Dictionaries, Hashing and Performance

Clément · February 14, 2020

Actually I guess is the other way around! The more expert I get the more refactoring I do!

As @Lars Fosdal said, cryptic code, WTF was I thinking code, Code that could benefit from modern RTL code if there's no performance penalty.
For example: For lPair in SomeObjectList is slower than for i:= 0 to SomeobjectList.count-1. So I won't refactor it. Depending where the code is placed, I will use one form or the other.
Replacing TStringList (used as dictionary) with a TDictionary/TDictionaryObject makes a huge diference!

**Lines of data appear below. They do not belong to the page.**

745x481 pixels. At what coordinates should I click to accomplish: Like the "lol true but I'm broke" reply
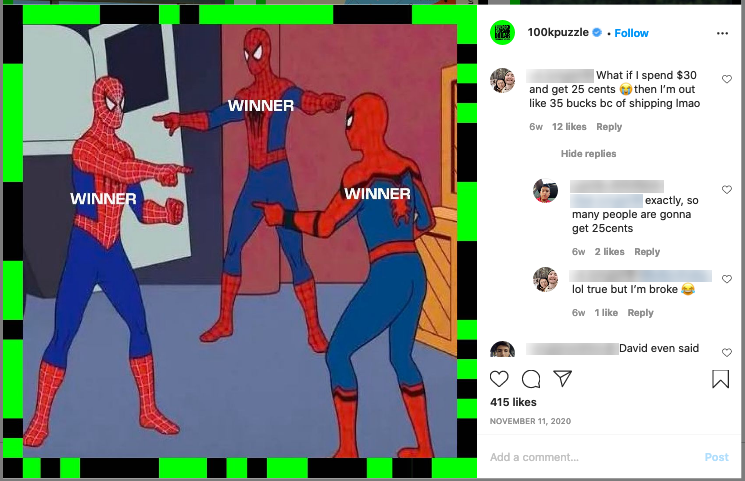tap(726, 279)
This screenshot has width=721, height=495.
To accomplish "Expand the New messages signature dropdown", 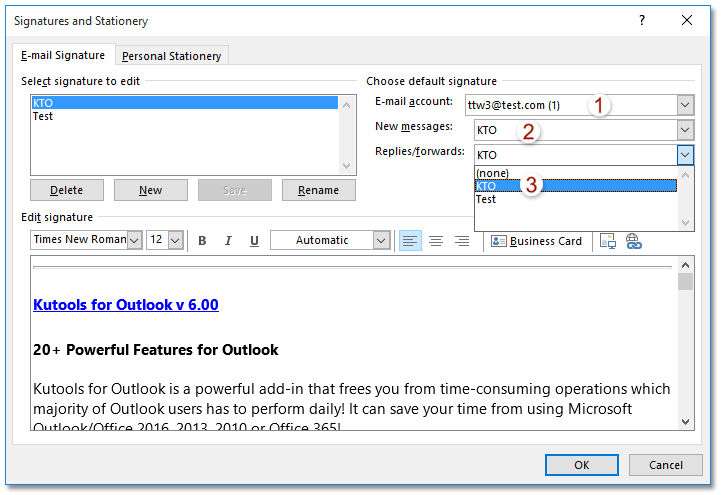I will [x=685, y=130].
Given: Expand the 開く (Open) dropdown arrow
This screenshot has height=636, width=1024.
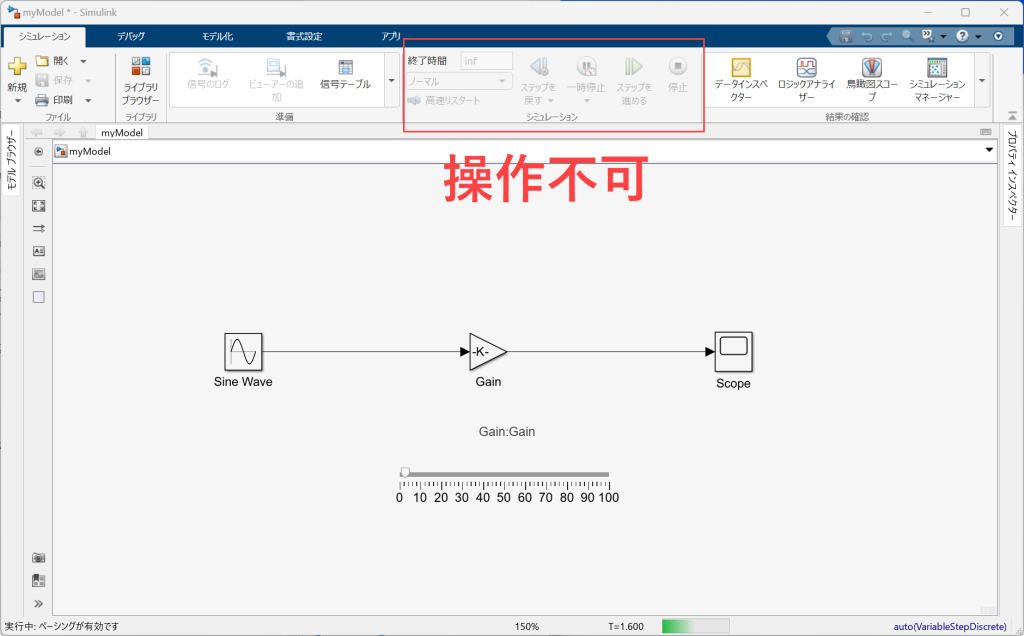Looking at the screenshot, I should [82, 61].
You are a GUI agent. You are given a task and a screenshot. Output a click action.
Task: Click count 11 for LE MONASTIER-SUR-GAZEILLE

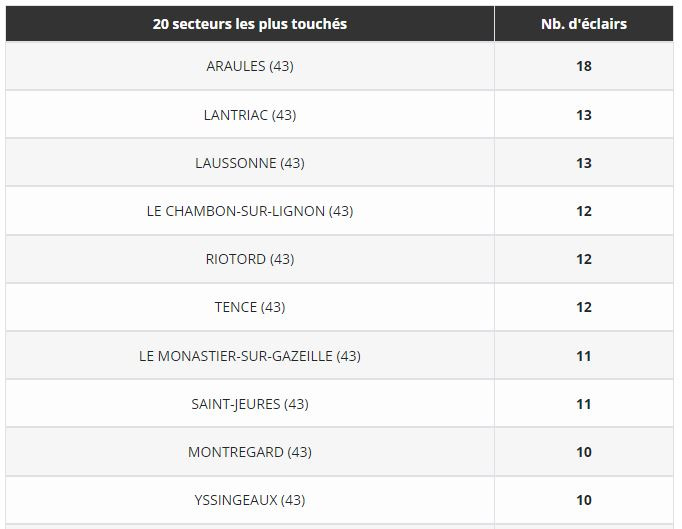[584, 356]
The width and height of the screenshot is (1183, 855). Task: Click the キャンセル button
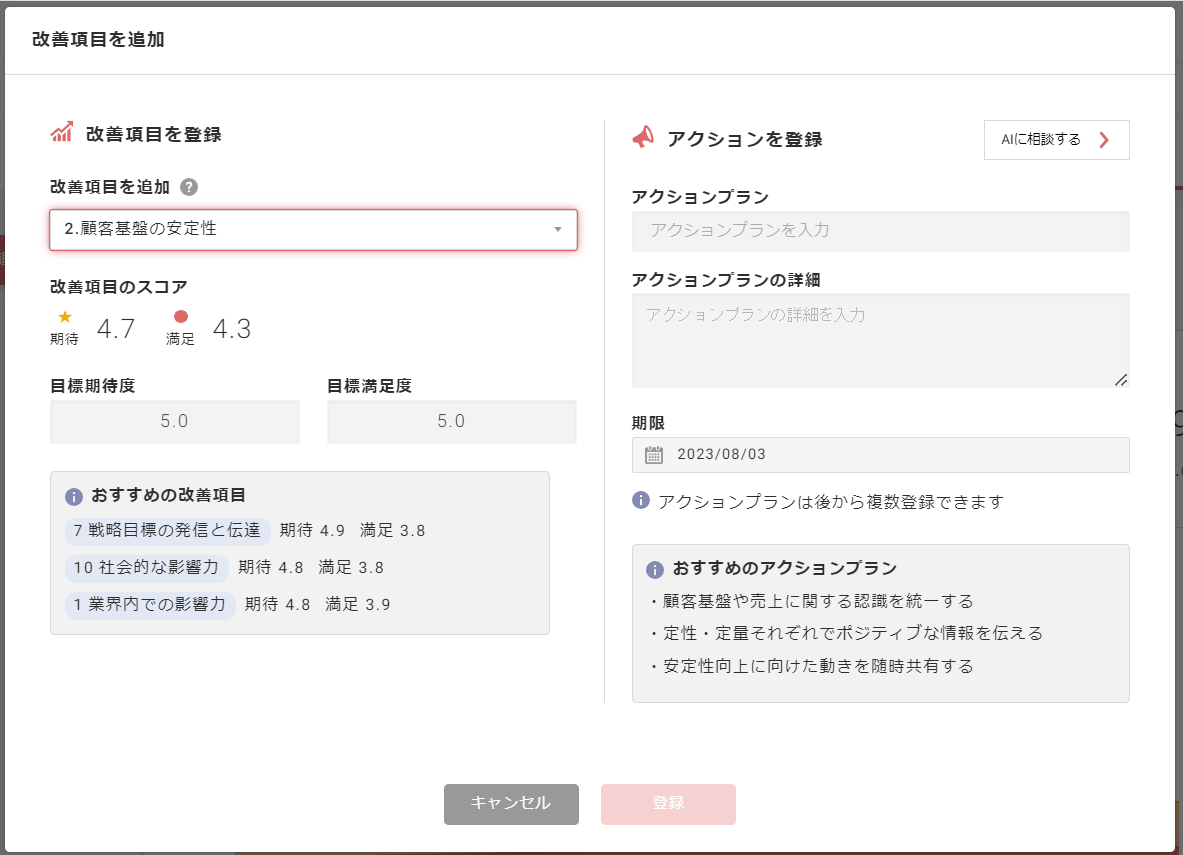pyautogui.click(x=511, y=804)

dummzeuch · February 14, 2020

29 minutes ago, Clément said:

Replacing TStringList (used as dictionary) with a TDictionary/TDictionaryObject makes a huge difference!

What kind of difference do you mean here? Performance or readability?

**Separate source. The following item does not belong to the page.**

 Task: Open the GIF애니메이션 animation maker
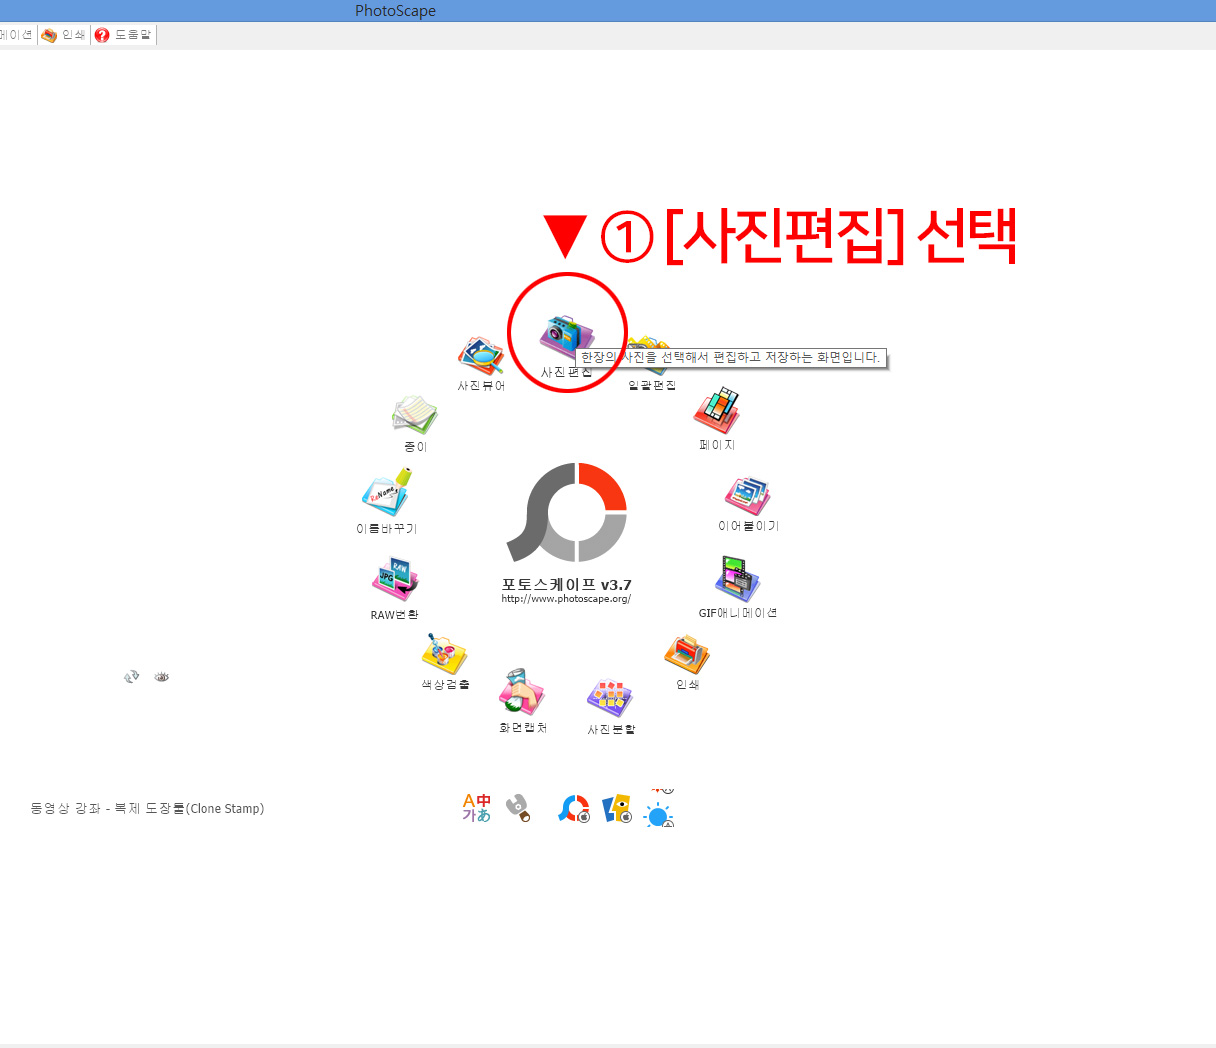[737, 581]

Clément · February 14, 2020

36 minutes ago, dummzeuch said:

What kind of difference do you mean here? Performance or readability?

Actually both. I needed to write a small interface between SAP (text files with a +/- ten thousand records) and another system that needed to check if a RFID card number was in a list. Depending on some card property (returned by the associated class, I had to call a certain REST API). I was using a simple sorted StringList, when I switched to TDictionary the performance boost was noticeable. Routines dropped from minutes to seconds.

I replaced:
idx := fCardList.indexof( aCardNumber );
if idx>-1 then

lObj := TMyObject( fCardList.Objects[idx] )

with

if fCardlist.TryGetValue( aCardNumber, lObj ) then

case lObj.RoleType of

[..]

end;

Faster and more readable!

9 minutes ago, Dany Marmur said:

IMHO Readability is key (1) performance is a boon (2). In that order.

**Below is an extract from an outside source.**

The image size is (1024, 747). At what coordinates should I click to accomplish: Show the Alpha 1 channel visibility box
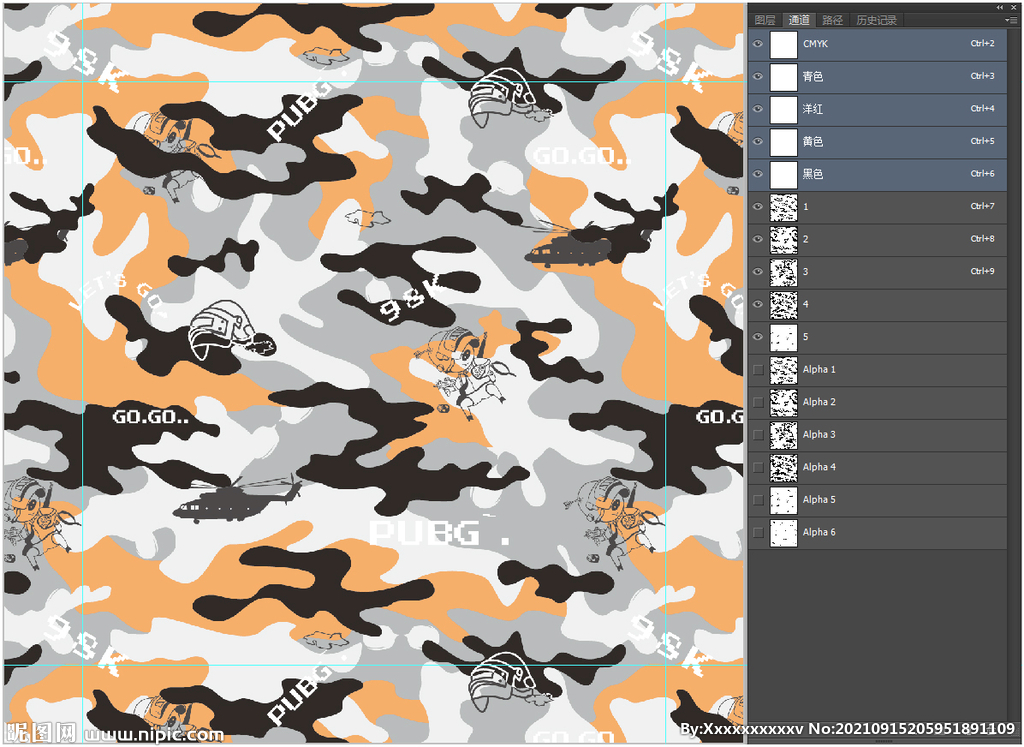point(758,370)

It depends. When performance is the key, I usually write a lot of comment to compensate the lack of readability. In those cases I know the routine must be lean and mean I will use the fastest data structure. When the routine is simpler, not called very much, or performance is not an issue then I move to a "more readable" coding approach.

Bill Meyer · February 14, 2020

3 hours ago, dummzeuch said:

What kind of difference do you mean here? Performance or readability?

From Primož Gabrijelčič's latest book:

image.png.4686cbf6bc256106a1d53c0d7092eb78.png

vs.

image.png.46ba69f2b497553386f5d600b97225df.png

Clément · February 15, 2020

17 hours ago, Bill Meyer said:

From Primož Gabrijelčič's latest book:

vs.

TStringList has a Direct access of O(1), if you are accessing it unsorted, and this is as fast as it gets. But, when used as a dictionary, TStringlist must be sorted, and that's another ball game!
When you add an element to a sorted list it goes through binary search ( O log n ) , same happens if you delete.

When you need a lookup structure, TDictionary is the way to go as it's always O(1).

David Heffernan · February 15, 2020

2 hours ago, Clément said:

When you need a lookup structure, TDictionary is the way to go as it's always O(1).

Not so simple. For small collections the dictionary can be slower.

dummzeuch · February 15, 2020

Oh, TDictionary is hash table based. I wasn't aware of that. In that case, of course it should be much faster for significantly large lists.

vfbb · February 15, 2020

20 hours ago, David Heffernan said:

Not so simple. For small collections the dictionary can be slower.

Exactly! The Dictionary is only O(1) in the best case, as there can be many collisions of the key hashes, and this creates a loop that can reach O (n * 3/4) in the worst case, although it is very difficult. But what makes losing more performance are the grows that can occur as teams are added because the implementation maintain the count 50% -75% of the capacity, which I consider high value.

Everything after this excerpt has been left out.